On se croirait revenu à la guéguerre Microsoft/Netscape, lorsque chacun cherchait, indépendamment de ce que faisait son concurrent, à développer son propre système, sa propre approche, sa propre école, convaincu d'être le meilleur...
Mais je crois que les lois du marché feront leur office, et l'offre se restreindra de nouveau.
J'ignore quel système parviendra à s'imposer, mais mon petit doigt me dit que les techniques de transformation XSL, que j'ai exposées dans mon article précédent, utilisées par exemple dans des CMS encore en développement (comme Apache Lenya) joueront un rôle clef. Les possibilités de connectivité XML seront, elles aussi, décisives.
En attendant, il faut faire avec ce que l'on a. A savoir, choisir entre :
- un CMS riche et puissant, couvrant le maximum de fonctionnalités, et ne nécessitant que le minimum de développement spécifique
- un CMS léger (la mode actuellement), pour une prise en main quasi-immédiate, faisant l'économie du développement du backend, et laissant une plus grande latitude dans la manière de développer le frontend.
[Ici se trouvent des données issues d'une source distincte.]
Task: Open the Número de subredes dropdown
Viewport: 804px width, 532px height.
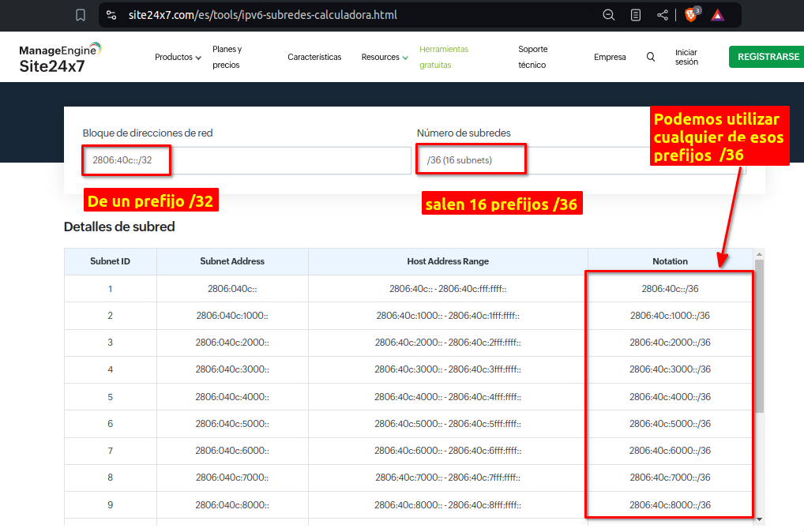Action: coord(580,160)
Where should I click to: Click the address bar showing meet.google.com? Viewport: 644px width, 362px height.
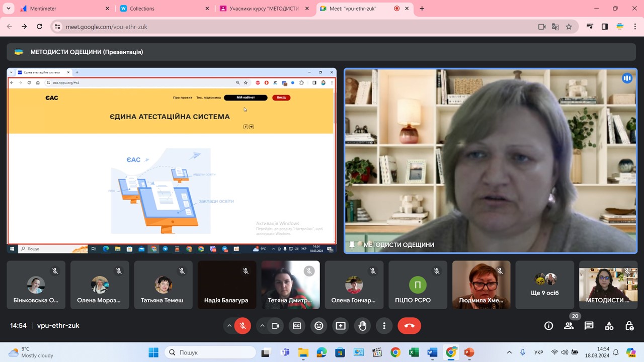tap(297, 27)
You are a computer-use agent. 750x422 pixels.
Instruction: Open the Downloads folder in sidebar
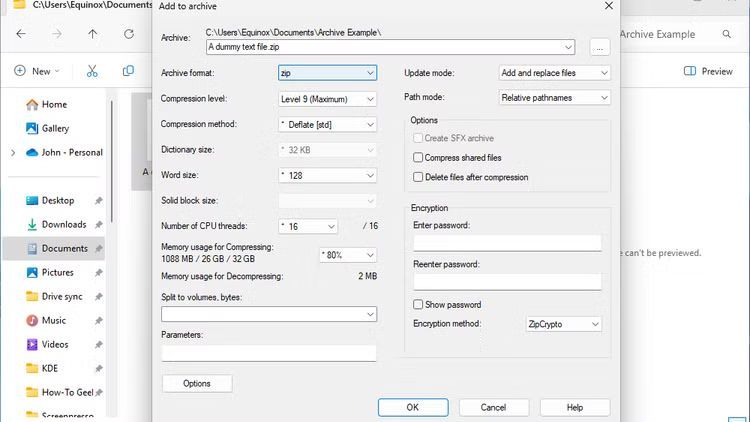click(x=63, y=224)
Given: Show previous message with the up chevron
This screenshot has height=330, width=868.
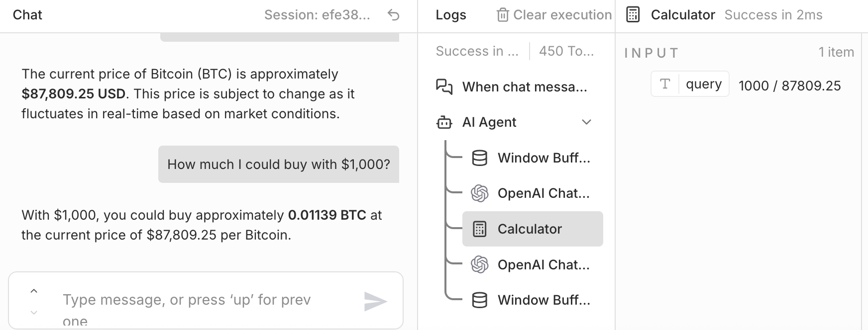Looking at the screenshot, I should (34, 291).
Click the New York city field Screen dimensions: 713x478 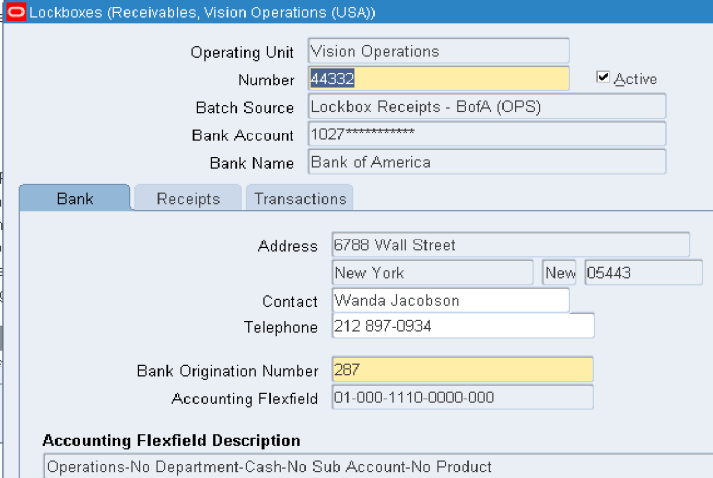(432, 273)
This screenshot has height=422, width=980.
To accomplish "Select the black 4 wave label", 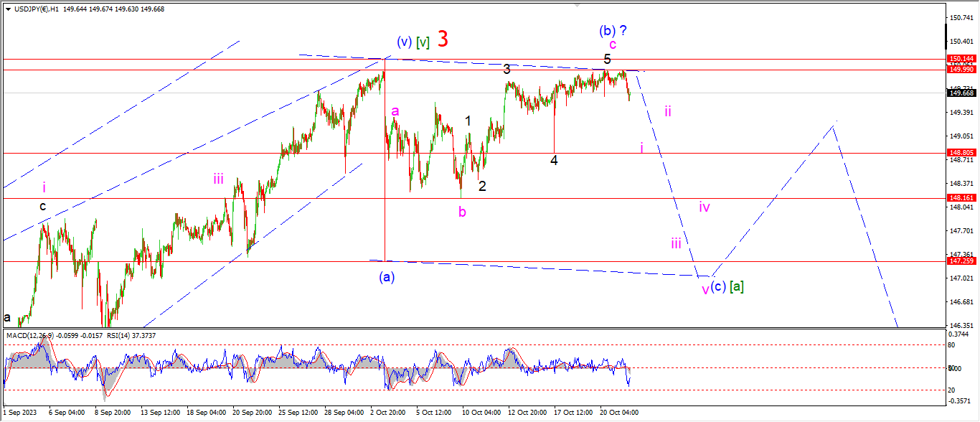I will (x=554, y=161).
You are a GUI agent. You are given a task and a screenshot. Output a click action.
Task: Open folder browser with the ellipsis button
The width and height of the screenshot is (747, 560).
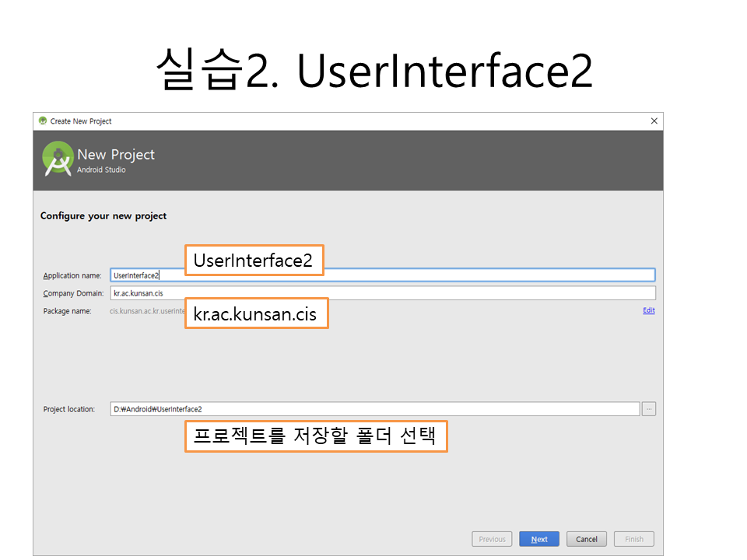click(649, 409)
Au jour d'aujourd'hui, j'ignore quelle est la solution la plus économique pour une entreprise, même si je suis spontanément attiré vers la seconde option : des outils simples et légers.
On voit d'ailleurs apparaître des systèmes « sans base de données » stockant les contenus directement dans une page XHTML, ce qui me semble parfaitement
logique (a priori un document hyper-structuré n'a pas grand chose à faire dans une base de données relationnelle) mais ces systèmes restent encore à améliorer.
Conclusion
J'ai eu personnellement à intégrer et/ou utiliser différents systèmes : Typo3 (à Préférences en 2004), Plone/Zope (à Cardinal-Systems en 2006), SPIP (en 2006), Wordpress (en 2006).
Mon retour d'expérience est contrasté, vous l'avez compris, et je crois que les content management systems n'ont toujours pas atteint le
stade de la maturité, malgré le besoin que nous avons d'eux.
L'air est aux standards ouverts, pas aux coquilles closes qui n'interopèrent qu'avec elles-mêmes, et, de ce point de vue là, les CMS actuels doivent encore s'améliorer.